───── DATA EXCERPTS ─────

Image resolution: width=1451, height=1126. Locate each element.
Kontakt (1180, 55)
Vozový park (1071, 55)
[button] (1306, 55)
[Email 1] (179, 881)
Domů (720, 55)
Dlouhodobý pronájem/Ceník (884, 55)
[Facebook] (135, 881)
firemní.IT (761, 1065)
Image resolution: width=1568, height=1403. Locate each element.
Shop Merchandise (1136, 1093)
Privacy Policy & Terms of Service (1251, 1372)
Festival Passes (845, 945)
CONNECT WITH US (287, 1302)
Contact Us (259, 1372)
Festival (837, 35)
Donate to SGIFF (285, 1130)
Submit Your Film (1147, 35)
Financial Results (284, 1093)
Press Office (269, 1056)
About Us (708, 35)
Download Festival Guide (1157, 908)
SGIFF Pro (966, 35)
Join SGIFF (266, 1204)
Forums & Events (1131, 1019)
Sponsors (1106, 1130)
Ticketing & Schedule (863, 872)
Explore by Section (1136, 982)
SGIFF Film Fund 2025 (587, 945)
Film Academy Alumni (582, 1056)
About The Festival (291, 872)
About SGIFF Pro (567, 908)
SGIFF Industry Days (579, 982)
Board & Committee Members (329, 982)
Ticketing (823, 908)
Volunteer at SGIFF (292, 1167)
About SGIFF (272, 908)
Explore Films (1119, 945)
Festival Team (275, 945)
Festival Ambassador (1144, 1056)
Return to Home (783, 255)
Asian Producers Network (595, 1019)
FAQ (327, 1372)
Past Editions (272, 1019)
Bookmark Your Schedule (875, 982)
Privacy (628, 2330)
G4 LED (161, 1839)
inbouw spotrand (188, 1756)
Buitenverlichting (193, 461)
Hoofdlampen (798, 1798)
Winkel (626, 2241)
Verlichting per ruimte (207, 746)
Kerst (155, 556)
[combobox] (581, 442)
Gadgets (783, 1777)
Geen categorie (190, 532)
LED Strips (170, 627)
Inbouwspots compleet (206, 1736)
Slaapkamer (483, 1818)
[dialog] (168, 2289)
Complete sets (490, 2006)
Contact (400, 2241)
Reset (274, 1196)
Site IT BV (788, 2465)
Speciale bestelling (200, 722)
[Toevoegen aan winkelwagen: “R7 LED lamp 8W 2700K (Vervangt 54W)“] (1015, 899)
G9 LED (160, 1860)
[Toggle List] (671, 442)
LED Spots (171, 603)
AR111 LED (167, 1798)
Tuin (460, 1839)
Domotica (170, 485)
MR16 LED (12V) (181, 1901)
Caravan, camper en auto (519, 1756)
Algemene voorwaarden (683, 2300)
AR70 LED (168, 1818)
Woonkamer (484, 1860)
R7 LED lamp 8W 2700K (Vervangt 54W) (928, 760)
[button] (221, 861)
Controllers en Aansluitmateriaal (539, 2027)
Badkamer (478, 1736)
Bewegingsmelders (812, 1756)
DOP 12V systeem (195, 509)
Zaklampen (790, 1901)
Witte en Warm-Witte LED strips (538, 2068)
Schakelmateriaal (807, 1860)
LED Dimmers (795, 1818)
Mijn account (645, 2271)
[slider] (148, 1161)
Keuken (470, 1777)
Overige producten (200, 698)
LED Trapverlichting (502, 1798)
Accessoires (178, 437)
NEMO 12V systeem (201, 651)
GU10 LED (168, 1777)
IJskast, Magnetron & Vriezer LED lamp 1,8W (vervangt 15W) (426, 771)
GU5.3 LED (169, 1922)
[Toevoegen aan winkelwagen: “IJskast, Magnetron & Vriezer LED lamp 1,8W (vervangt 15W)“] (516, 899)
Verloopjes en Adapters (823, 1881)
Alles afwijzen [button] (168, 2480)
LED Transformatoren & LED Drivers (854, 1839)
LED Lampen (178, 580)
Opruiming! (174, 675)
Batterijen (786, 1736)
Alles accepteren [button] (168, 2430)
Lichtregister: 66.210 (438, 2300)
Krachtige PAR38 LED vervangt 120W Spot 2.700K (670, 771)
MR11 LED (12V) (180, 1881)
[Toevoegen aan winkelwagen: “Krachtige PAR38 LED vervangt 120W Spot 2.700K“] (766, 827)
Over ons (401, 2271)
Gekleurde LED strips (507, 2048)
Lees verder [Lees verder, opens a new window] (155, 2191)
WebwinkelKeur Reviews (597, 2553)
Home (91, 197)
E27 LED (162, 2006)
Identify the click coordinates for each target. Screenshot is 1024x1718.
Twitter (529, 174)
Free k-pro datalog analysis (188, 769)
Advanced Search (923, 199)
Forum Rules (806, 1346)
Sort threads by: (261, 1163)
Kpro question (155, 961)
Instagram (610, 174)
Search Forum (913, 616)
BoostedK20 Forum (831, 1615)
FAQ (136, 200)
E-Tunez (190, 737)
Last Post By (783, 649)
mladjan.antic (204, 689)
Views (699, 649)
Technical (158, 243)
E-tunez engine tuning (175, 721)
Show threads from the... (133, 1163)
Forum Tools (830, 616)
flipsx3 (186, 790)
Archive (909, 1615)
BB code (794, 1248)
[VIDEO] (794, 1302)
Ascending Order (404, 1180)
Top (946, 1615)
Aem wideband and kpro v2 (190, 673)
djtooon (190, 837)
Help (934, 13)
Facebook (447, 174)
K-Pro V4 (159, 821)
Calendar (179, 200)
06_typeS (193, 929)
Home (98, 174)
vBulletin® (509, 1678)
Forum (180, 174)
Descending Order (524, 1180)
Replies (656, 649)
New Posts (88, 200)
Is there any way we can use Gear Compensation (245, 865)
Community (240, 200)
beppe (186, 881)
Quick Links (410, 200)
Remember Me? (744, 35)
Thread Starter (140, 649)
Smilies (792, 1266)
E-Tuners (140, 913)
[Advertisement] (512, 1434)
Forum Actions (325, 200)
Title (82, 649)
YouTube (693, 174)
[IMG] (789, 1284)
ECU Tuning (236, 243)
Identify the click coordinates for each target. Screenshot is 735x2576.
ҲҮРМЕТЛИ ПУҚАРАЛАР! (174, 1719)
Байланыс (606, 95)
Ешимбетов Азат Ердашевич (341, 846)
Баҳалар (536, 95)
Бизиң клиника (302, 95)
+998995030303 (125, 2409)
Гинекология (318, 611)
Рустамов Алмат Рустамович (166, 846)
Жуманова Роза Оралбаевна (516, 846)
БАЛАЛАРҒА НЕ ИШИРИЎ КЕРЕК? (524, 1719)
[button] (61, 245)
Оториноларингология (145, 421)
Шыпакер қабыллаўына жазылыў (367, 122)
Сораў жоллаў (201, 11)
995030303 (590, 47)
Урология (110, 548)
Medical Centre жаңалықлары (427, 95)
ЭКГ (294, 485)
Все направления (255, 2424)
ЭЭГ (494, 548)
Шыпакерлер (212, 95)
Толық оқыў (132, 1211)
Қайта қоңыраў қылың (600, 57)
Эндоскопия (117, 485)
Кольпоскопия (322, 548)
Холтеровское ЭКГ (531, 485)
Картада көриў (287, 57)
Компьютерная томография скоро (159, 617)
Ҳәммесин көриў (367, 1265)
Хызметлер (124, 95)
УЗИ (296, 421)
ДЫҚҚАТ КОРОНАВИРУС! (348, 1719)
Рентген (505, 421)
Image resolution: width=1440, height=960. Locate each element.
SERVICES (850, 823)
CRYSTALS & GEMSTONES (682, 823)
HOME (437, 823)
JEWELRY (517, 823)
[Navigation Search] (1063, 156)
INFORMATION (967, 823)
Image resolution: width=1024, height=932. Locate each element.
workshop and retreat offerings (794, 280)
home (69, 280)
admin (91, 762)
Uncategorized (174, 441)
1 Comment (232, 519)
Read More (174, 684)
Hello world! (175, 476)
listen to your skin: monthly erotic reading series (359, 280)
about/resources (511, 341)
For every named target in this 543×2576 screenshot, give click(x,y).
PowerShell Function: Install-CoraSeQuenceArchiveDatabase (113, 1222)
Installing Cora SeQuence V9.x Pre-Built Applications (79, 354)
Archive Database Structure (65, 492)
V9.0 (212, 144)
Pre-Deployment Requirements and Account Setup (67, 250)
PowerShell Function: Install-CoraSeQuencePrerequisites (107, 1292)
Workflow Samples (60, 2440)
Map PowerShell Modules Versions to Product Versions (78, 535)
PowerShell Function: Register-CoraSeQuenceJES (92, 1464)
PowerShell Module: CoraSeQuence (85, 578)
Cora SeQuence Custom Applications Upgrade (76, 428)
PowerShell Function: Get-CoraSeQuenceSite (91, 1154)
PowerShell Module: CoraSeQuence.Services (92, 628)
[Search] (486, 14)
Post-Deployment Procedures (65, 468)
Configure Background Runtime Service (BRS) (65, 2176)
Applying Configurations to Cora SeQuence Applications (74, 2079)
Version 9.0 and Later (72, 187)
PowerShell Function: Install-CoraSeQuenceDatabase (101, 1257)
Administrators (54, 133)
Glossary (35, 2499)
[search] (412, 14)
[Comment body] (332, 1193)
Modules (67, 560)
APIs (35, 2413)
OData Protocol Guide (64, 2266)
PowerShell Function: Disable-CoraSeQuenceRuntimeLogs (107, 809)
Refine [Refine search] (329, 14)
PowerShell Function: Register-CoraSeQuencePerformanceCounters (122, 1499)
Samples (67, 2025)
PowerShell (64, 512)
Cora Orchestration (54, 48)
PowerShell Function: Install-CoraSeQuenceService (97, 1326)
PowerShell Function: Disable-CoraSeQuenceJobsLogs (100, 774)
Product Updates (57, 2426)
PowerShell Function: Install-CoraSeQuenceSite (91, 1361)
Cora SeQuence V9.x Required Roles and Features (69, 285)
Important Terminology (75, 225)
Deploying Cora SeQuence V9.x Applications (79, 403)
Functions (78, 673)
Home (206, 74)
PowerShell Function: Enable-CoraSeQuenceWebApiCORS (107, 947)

─────

WHAT YOU HAVE TO DO
Arrange the lines as a Markdown table with the columns No. and Line, starting at the line that has "CRYSTALS & GEMSTONES (682, 823)" and ending after the line that has "Map PowerShell Modules". Number each line in order and leave out any blank lines.

RESULT FOR THIS EXERCISE
| No. | Line |
|---|---|
| 1 | CRYSTALS & GEMSTONES (682, 823) |
| 2 | HOME (437, 823) |
| 3 | JEWELRY (517, 823) |
| 4 | [Navigation Search] (1063, 156) |
| 5 | INFORMATION (967, 823) |
| 6 | Image resolution: width=1024, height=932. Locate each element. |
| 7 | workshop and retreat offerings (794, 280) |
| 8 | home (69, 280) |
| 9 | admin (91, 762) |
| 10 | Uncategorized (174, 441) |
| 11 | 1 Comment (232, 519) |
| 12 | Read More (174, 684) |
| 13 | Hello world! (175, 476) |
| 14 | listen to your skin: monthly erotic reading series (359, 280) |
| 15 | about/resources (511, 341) |
| 16 | For every named target in this 543×2576 screenshot, give click(x,y). |
| 17 | PowerShell Function: Install-CoraSeQuenceArchiveDatabase (113, 1222) |
| 18 | Installing Cora SeQuence V9.x Pre-Built Applications (79, 354) |
| 19 | Archive Database Structure (65, 492) |
| 20 | V9.0 (212, 144) |
| 21 | Pre-Deployment Requirements and Account Setup (67, 250) |
| 22 | PowerShell Function: Install-CoraSeQuencePrerequisites (107, 1292) |
| 23 | Workflow Samples (60, 2440) |
| 24 | Map PowerShell Modules Versions to Product Versions (78, 535) |